The film centers on Meghna Mathur (Priyanka Chopra), a determined, ambitious girl from Punjab, who defies her parents and scrapes and saves to get to Mumbai to become a model. Aided by her spirited, scream-queen friend, Rohit (a memorable camp performance from Ashwin Mushran) she spends hours in line at agencies, touts her glamour shots to scouts, and hustles to network among the designers, show coordinators, and sleazy businessmen of industry. As Meghna climbs the greasy pole, she watches the successful supermodels from backstage, the leading diva among them Sonali (Kangana Raut), a porcelain skinned Dresden doll with a cold haughtiness behind the eyes.

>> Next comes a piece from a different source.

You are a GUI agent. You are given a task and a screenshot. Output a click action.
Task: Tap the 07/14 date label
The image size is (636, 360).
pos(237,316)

Meghna learns from seasoned, cynical agents and C-list models, that the only way to get her foot in the door is a wealthy patron. Meghna takes up with the CEO of a major modeling agency, Mr. Sarin, and becomes his mistress. A luxury high-rise apartment in Mumbai’s exclusive Bandra soon follows as does a succession of shows and advertising contracts. Predictably, the ascent to success alienates her from her friends and family (there’s a relevant scene, where Meghna’s provincial, religious aunt throws her out of the house for modeling lingerie in a magazine).
Echoes of Robert Altman’s Pret-a-Porter and Susann’s Valley of the Dolls are redolent in this Horatio Alger story of a young woman from the provinces and her relentless mission to succeed, only to fall into addiction and self-doubt. Meghna’s moral compromise serves as a way to explore the way vulnerable young women, desperate for fame, expensive clothes, and independence (a luxury for many women in India), stumble into all sorts of abusive relationships for advancement, only to be shafted when they pass their 20s. The emptiness of celebrity, the meaningless behind the flash and the glamour is what Bhandarkar is aiming at here: fashion as a sleek disposable commodity, easily digested then easily forgotten.
Some strong actors shine: Priyanka Chopra proves she has a talent of tapping into a character, where she evolves from a callow small-town girl who winces when she drinks wine to the world-weary bitch the public envisions supermodels to be. Samir Soni as a closeted gay designer drifting into compromise gives a sensitive, adept performance, the tragically underused actress, Kitu Gidwani (who shined in Earth 1947) dazzles the screen whenever she briefly appears as an arch, sophisticated agent, Mugdha Godse as a gravely-voiced veteran model, and Kangana Raut as the damaged beauty, brings depth to the clichéd role of a self-destructive model.
Seeing Fashion, it’s sometimes easy to forget that India as a developing country, with nearly a half of the population living below the poverty level of less than a dollar a day, and nearly 150,000 people illiterate. Many women have no access to birth control or income-earning potential, and subject to arcane customs of arranged marriages and dowries. So, to see the women in this movie, independent, financially and sexually, is an image of a different India. India’s middle and upper classes are consuming goods at an unprecedented rate. The film’s sponsors include Sunsilk shampoo and Jimmy Choo, a reminder that even a film about exploitation and abuse in the fashion industry can be used as a two-hour ad for high-end products. Fashion is an entertaining look at one of the paradoxes of India - an inability to reconcile wealth with poverty, like the lithe, designer-clad socialites who shop at the Dolce and Gabbana boutique, whose oversized sunglasses block out the crippled beggar and ragged child huddling outside the store.